◆ Saved entries
- Opening Delimiter -

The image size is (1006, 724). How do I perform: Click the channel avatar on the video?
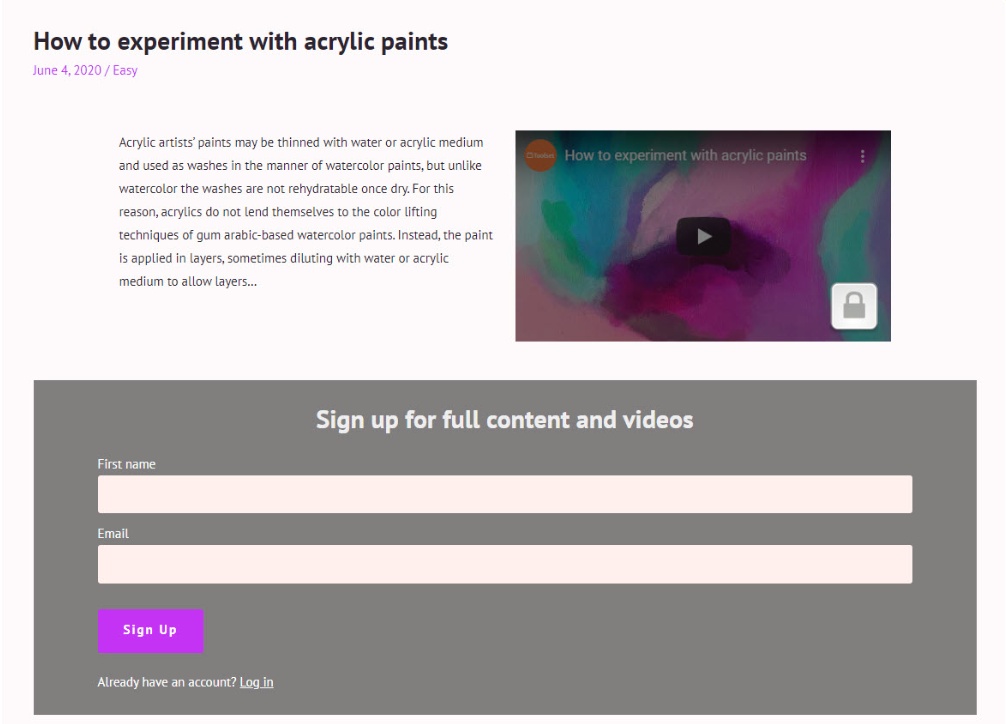pyautogui.click(x=540, y=156)
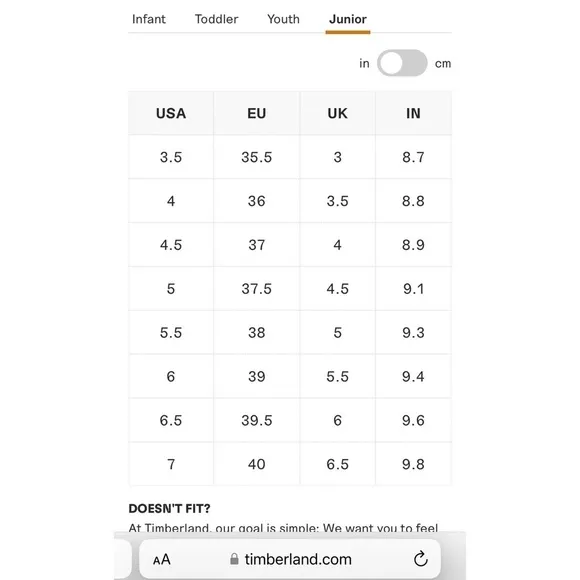Screen dimensions: 580x580
Task: Select the in unit label
Action: tap(364, 64)
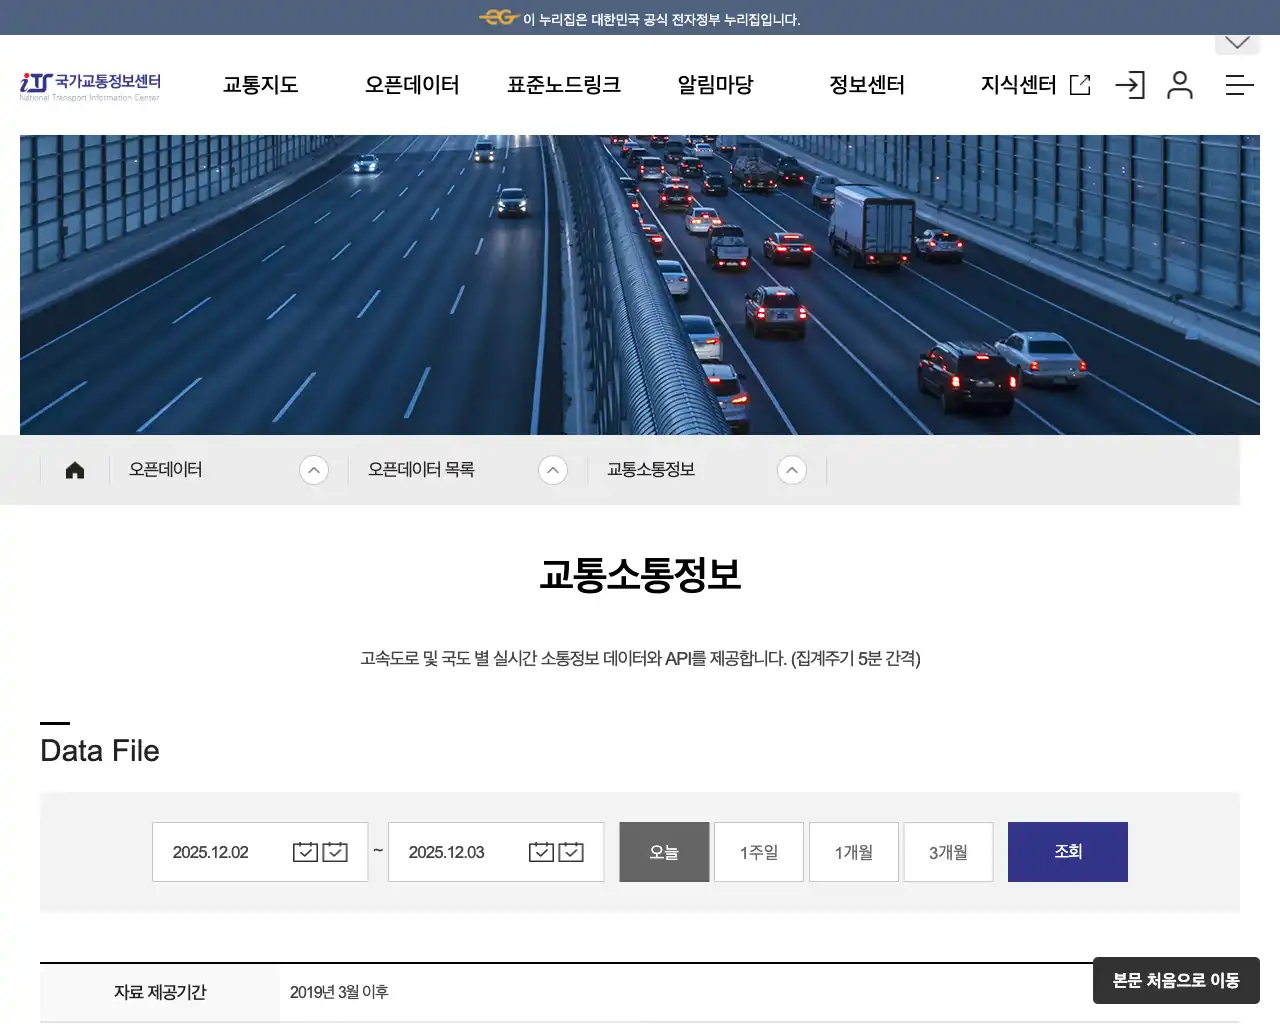The width and height of the screenshot is (1280, 1024).
Task: Open the hamburger menu icon
Action: pos(1239,85)
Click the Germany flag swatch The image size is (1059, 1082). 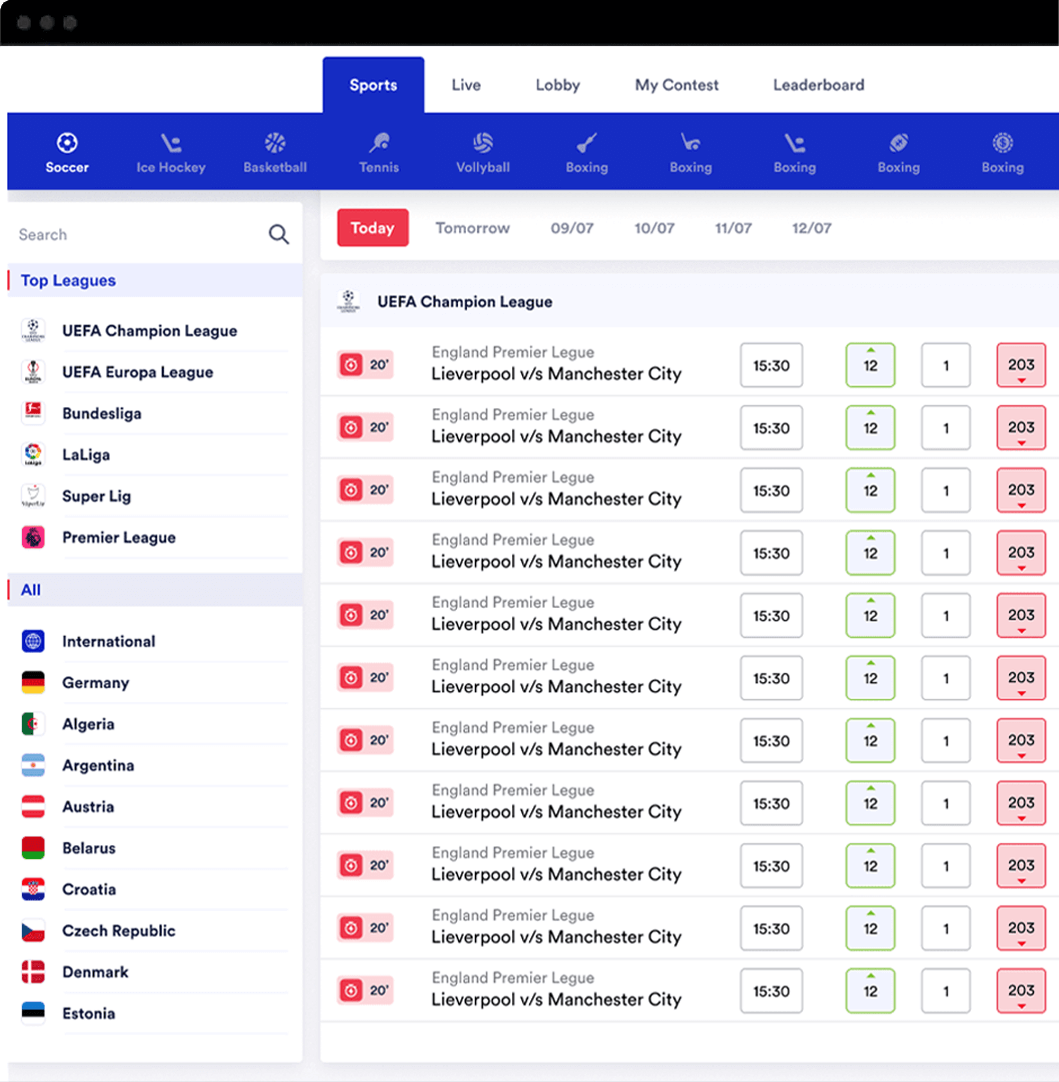[33, 682]
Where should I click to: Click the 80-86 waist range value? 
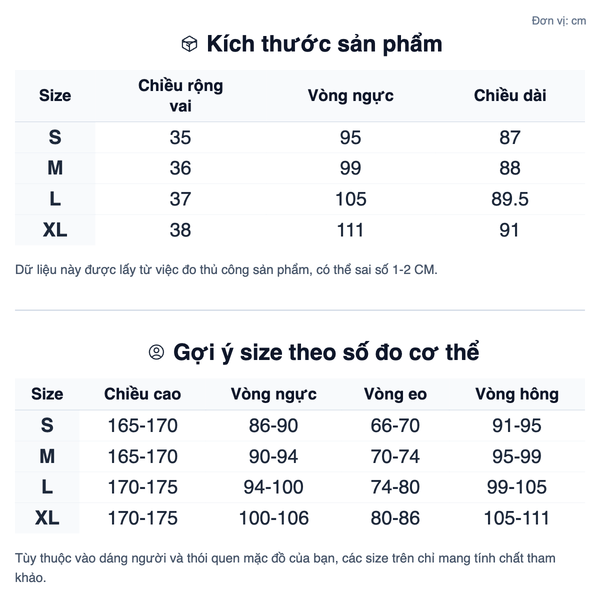(x=395, y=518)
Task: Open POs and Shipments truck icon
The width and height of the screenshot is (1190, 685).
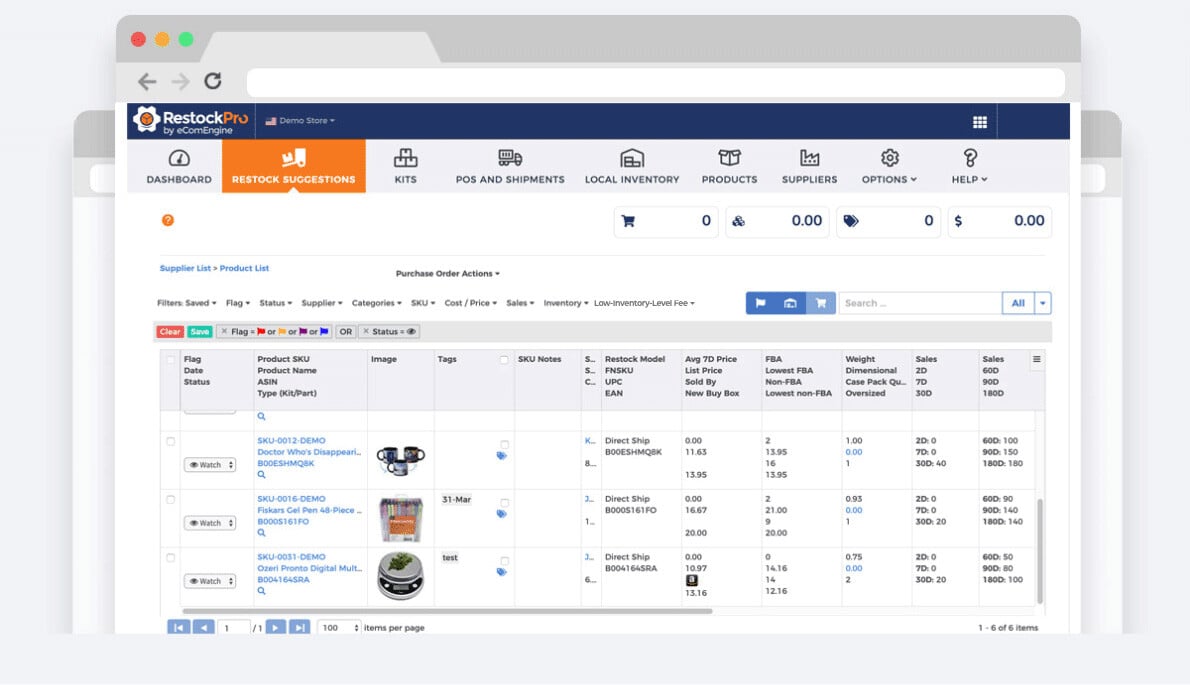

- Closing Delimiter -

Would you transcribe, exactly and only, the lines from the one that contains "Task: Open POs and Shipments truck icon" through the last line of the data above, without any pictures?

◆ Solution for this problem
Task: Open POs and Shipments truck icon
The width and height of the screenshot is (1190, 685).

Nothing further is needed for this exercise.